In fact, Garcia Marquez had been obsessed with narratives unfolding against the backdrop of diseases. In his short story One Day After Saturday, he uses the device of a plague to kill a whole flight of birds. He also believed that the political violence in Colombia was akin to a plague. In One Hundred Years, there is an insomnia plague that affects the entire population of Macondo for a long time. It was as though Marquez needed an entire literary career to be able to write this book.

Garcia Marquez actually steps out of the shadow of his literary fathers by creating an even more richly imagined and original text than his other books. Written at the peak of his powers, it is his most mature work. These anxieties are as if best demonstrated through the character of Florentino Ariza.

Although Fermina sent him out of her house the day he had proposed to her after Juvenal’s funeral, that night she doesn’t think about Urbino but longs for her first crush Florentino. Then why did she reject him at the market after returning from her cousin’s house? In the novel, Florentino consistently performs the role of the author by participating in the creation of different texts in different genres : love letters, suicide notes, books and poems.

Writing is love

When Florentino meets Fermina for the first time as a young man, he is inflicted not just with love, but also by sentimental and immature poetry. He writes a great deal, composing a whole suitcase of love letters to Fermina. But he doesn’t know how to control his writing. The first letter that he writes to Fermina, which was supposed to be a short note of love, ends up being a book of seventy pages.

This sentimental, immature love can’t possibly win him the woman he desires. He will have to write more, and with greater control. By the time he woos Fermina again after fifty-one years (almost a lifetime), he has written thousands of love letters for young couples who lack his vocabulary and flair, but want to send the most well-written letter to their lovers.

After Fermina throws him out of the house, he writes her a series of letters through which he eventually wins her over. For Garcia Marquez, it is as if his Fermina is the reader of his words, and Florentino Ariza, almost an alter ego of the author.

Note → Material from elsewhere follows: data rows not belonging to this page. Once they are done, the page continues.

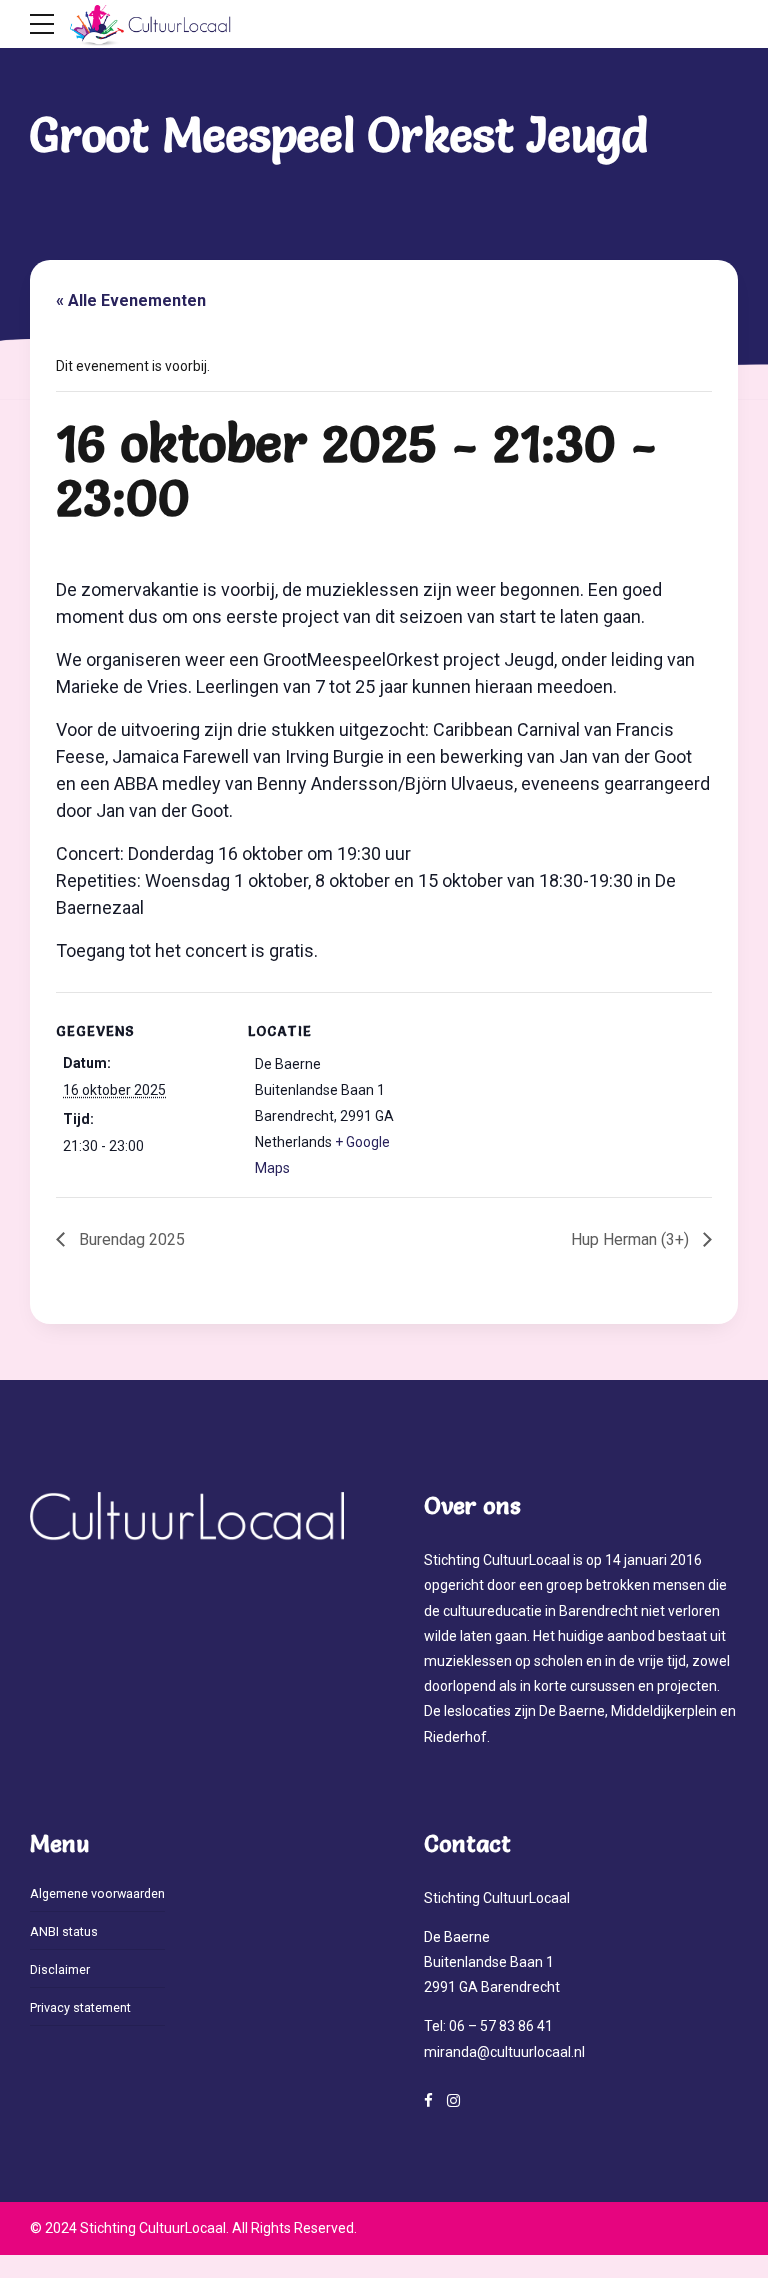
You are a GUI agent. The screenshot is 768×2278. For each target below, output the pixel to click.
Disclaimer (60, 1969)
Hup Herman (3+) (632, 1239)
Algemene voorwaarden (97, 1893)
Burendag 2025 (130, 1239)
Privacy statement (80, 2007)
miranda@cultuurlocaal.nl (504, 2052)
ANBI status (64, 1931)
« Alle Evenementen (131, 300)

Love in The Time of Cholera is a novel not just of immortal epic love, but also of the power of writing. It is about the maturity of a writer, possibly arguing that to be mature one has to write many books. Garcia Marquez wins the reader over as Florentino Ariza, after writing thousands of uncountable letters (texts) through his life, gets Fermina in his old age. His sensibilities have matured, as is demonstrated in his new, refined prose. The book ends with suggestions of a new journey, lush with hope, hinting at the eternal flow of life, unlike the bleak finale of One Hundred Years of Solitude.

“And for how long do you think we can keep this goddamn coming and going?” the Captain of the ship asks Florentino. Florentino Ariza had kept his answer ready for fifty-three years, seven months, and eleven days and nights.
“Forever,” he said.

Aruni Kashyap is a novelist and translator.